Nature? Nurture? Hard to say, but I’ve been listening to that song a lot since reading her essay, including that night as I drove away from our empty property. The algorithm latched onto Kahan’s catalog and eventually delivered his song “Homesick” as I made my way down the hill to our latest Airbnb.
The universe can be like that sometimes. I laughed and cranked up the volume.
That got me thinking about other songs that explore similar themes. Since this is first and foremost a music-focused newsletter, I decided to create a quick playlist, but my scattered brain only came up with a handful tracks that felt appropriate for a soundtrack to rebuilding and recovery.
Here’s what I have so far: “Sloop John B” by The Beach Boys, “What Are We Doing Here?” by John Entwistle, “This Must Be The Place” by Talking Heads, “Subterranean Homesick Alien” by Radiohead, “Home” by Edward Sharpe & The Magnetic Zeros, “Coming Home Soon” by The Television Personalities, and (of course) “Home Sweet Home” by Mötley f’ing Crüe.

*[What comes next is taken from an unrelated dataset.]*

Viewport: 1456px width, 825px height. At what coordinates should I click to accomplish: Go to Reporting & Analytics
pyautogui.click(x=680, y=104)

I decided it would be more fun to crowdsource the playlist, so please leave your song suggestions in the comments and I’ll share the results with everybody very soon.
Until then, I wanted to thank you all for the incredible support over the last couple of months (including Alina’s beautiful drawing). Yes, it has been that long already, but we have a long way to go before we finally get to go home again.
Homeward Bound (Simon & Garfunkel). Sending lots of love, Steve! ❤️
*not about being homesick at all, but this popped into my head: In Every Dream Home a Heartache 😉
Not sure this one fits, but the lyrics of Counting Crows' Long December have really stuck with me the last few months. "I can't remember all the times I tried to tell myself to hold on to these moments as they pass."